──────── Provided text

Automated alerts - Githubissues

ewels commented 6 years ago

If we're tracking data over time, we should be able to set manual limits and send automated alerts when a report is submitted with samples that exceed these.

For example: % aligned must be > 80%. If a sample is uploaded with 45% aligned, trigger an alert.

Would be good to have alerts in browser (eg. notifications) and also via email.

multimeric commented 5 years ago

I think this is the key feature MegaQC needs to be useful for a lot of labs. I'm happy to discuss how this might be implemented.

We would need:

a new table that stores thresholds for any given entry in the sample_data_type table, under/above which an alert is sent
a new page for editing these thresholds
add a hook to the upload endpoint, where we run this validation, and if it fails we send an alert

Incidentally, I've seen tools that have a warning and and error threshold, which have different levels of importance. This might be a useful feature too.

────────────────

[Tasks to carry out]
[a] Answer these questions from the automated alerts thread, one line each:
(i) What minimum value for % aligned is given as an example limit?
(ii) Through which two channels should alerts be sent?
(iii) Which existing table holds the entries that the proposed thresholds would apply to?
[b] Rewrite the paragraph of the automated alerts thread that begins "If we're tracking data over time" in a shorter form that keeps its main facts.

──────── Data section

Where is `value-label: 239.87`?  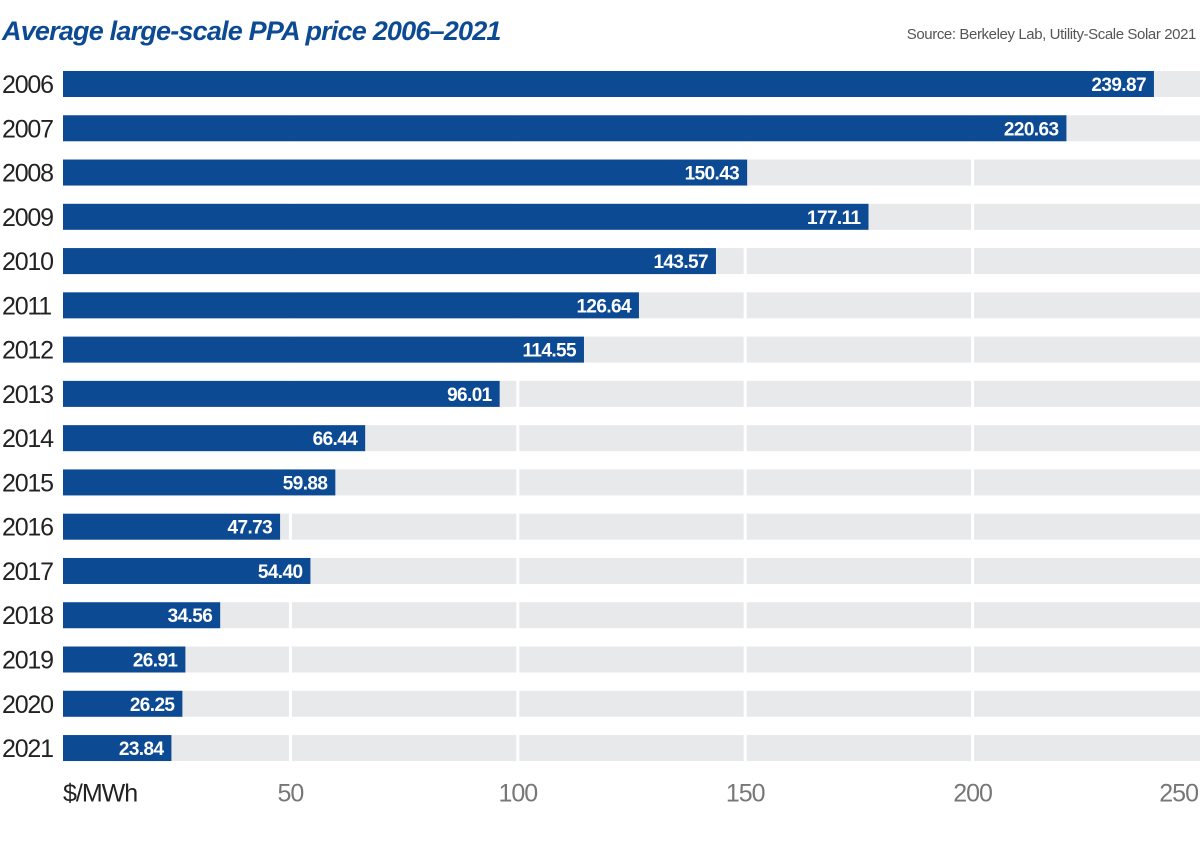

────────────────

[Per-task answers]
[a]
(i) Greater than 80%.
(ii) In the browser (for example, notifications) and by email.
(iii) The sample_data_type table.

[b] When tracking data over time, users should be able to set manual limits and get automated alerts if a submitted report has samples that exceed them.